In 1912 the equipment won Fernez a Premier Grand Prix of small inventors and manufacturers at the Concours Lépine. In 1913 he received the gold medal at the Universal Exhibition in Ghent (Belgium) and the silver medal of the Society for the Encouragement of Domestic Industry. Fernez expanded his range of equipment to include respirators for use in mines, and during the first World War (WW1) produced gas masks for men, horses and dogs.

Other equipment produced by Fernez's company included: the Fernez model 3 breathing apparatus, for use in underground pipes and galleries (such as mines or sewers) where the tube is extended to 80 metres, charcoal filters against foul gases such as ammonia and sulfur, an oxygen rebreathing apparatus with soda to absorb , a medical oxygen inhaler, and an air circulation helmet for the fire brigade.

In 1930 the Fernez company registered a new patent for filter cartridges for gas and dust. In 1931 the company won a silver medal from the National Office for Scientific Research for creations and innovations. Production of diving equipment was slowly abandoned in favour of respiratory filtering equipment for hazardous and toxic environments.

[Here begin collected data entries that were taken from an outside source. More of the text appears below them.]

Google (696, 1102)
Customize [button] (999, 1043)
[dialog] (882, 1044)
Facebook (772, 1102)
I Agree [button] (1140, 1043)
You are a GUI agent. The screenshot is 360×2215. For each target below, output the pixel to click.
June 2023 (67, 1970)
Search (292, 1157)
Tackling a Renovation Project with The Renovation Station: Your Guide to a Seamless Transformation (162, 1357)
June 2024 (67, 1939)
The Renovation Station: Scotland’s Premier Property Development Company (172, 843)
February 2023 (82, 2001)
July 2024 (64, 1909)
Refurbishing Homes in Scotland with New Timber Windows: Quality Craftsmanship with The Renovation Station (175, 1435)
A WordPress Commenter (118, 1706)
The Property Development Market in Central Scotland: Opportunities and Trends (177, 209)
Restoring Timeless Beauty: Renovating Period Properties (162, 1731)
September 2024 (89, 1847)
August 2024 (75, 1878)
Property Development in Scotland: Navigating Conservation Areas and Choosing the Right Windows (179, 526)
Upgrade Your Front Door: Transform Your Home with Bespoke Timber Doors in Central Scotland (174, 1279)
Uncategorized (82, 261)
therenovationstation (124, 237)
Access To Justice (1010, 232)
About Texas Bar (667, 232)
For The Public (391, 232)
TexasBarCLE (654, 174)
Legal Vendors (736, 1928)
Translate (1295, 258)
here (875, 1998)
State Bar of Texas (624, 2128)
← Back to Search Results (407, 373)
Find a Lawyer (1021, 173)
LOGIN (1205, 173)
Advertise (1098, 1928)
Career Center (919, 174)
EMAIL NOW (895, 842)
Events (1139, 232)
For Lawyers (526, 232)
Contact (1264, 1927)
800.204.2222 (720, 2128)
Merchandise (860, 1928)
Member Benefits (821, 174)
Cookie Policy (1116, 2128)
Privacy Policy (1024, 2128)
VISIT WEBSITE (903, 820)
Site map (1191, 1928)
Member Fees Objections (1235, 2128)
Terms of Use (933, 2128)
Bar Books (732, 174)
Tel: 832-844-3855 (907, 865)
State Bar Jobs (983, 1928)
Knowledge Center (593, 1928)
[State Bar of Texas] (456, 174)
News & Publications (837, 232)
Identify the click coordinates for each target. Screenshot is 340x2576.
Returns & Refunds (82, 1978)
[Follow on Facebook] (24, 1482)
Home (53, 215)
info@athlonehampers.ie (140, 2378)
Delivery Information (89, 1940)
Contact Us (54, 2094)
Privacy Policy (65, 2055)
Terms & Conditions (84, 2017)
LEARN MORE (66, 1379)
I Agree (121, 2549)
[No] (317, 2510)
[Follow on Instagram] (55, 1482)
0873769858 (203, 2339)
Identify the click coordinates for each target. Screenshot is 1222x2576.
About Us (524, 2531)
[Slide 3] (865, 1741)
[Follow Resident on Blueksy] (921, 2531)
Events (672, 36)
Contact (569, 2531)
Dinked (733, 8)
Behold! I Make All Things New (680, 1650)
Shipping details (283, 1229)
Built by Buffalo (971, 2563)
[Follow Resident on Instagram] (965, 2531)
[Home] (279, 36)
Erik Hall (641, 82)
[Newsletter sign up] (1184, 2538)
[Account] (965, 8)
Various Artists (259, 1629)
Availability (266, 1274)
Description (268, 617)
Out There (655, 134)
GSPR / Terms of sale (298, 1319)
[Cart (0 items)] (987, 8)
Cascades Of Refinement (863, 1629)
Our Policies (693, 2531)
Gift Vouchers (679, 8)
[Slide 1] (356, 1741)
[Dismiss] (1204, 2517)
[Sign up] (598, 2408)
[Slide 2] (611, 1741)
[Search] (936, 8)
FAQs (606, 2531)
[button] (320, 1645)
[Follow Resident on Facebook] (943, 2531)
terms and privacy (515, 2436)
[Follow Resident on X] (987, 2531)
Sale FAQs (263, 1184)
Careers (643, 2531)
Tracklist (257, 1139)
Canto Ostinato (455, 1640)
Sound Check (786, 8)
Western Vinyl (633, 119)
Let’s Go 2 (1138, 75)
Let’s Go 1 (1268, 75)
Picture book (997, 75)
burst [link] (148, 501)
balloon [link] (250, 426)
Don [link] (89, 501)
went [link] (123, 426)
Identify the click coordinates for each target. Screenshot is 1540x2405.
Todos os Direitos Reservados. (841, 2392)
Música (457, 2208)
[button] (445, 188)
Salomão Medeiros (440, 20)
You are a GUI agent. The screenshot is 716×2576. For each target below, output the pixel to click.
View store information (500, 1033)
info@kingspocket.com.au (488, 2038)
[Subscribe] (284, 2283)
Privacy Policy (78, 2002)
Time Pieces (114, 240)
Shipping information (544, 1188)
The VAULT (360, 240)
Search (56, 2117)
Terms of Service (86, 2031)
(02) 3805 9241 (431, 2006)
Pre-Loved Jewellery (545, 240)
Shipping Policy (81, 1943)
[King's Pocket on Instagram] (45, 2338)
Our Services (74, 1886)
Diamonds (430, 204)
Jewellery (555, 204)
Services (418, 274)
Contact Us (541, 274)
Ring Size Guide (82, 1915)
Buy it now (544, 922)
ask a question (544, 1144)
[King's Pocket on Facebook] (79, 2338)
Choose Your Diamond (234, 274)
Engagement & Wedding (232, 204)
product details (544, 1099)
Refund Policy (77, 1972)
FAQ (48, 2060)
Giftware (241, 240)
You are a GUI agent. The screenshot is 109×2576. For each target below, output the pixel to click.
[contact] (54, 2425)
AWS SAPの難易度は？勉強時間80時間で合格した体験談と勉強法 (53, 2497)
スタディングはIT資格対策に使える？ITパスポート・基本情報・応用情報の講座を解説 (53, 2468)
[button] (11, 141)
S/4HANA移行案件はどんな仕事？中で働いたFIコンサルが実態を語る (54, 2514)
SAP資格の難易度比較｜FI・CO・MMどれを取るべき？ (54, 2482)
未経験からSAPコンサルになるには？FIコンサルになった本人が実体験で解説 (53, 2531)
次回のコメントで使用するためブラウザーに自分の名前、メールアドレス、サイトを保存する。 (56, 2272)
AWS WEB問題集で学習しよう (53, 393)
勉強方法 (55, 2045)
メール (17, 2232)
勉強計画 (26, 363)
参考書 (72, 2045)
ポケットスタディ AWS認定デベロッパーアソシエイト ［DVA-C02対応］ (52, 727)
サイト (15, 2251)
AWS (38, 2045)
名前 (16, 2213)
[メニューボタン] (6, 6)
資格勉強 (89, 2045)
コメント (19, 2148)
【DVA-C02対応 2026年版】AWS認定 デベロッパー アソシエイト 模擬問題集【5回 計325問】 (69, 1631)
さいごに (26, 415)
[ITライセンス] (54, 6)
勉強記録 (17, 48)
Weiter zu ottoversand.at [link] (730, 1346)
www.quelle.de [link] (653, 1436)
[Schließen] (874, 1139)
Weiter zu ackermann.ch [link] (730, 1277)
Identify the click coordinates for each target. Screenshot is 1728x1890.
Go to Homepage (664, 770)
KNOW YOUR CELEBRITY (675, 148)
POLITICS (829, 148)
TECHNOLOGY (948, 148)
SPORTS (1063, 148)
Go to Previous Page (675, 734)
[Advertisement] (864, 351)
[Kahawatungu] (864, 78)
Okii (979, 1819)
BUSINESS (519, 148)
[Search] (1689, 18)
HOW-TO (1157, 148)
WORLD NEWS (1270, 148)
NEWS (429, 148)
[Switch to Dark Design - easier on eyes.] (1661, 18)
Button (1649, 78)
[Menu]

At the age of 67 years Maurice Fernez died of a heart attack on 31 January 1952 in Alfortville. The family business was carried on by his son André, and then after André died on 1 January, 1966, it was carried on by Mrs. Alice Fernez, who was the daughter of the inventor, until 1997. In 1997 it became part of the Bacou group, which was taken over by Sperian Protection. Since 15 September 2010, Sperian Protection is part of Honeywell.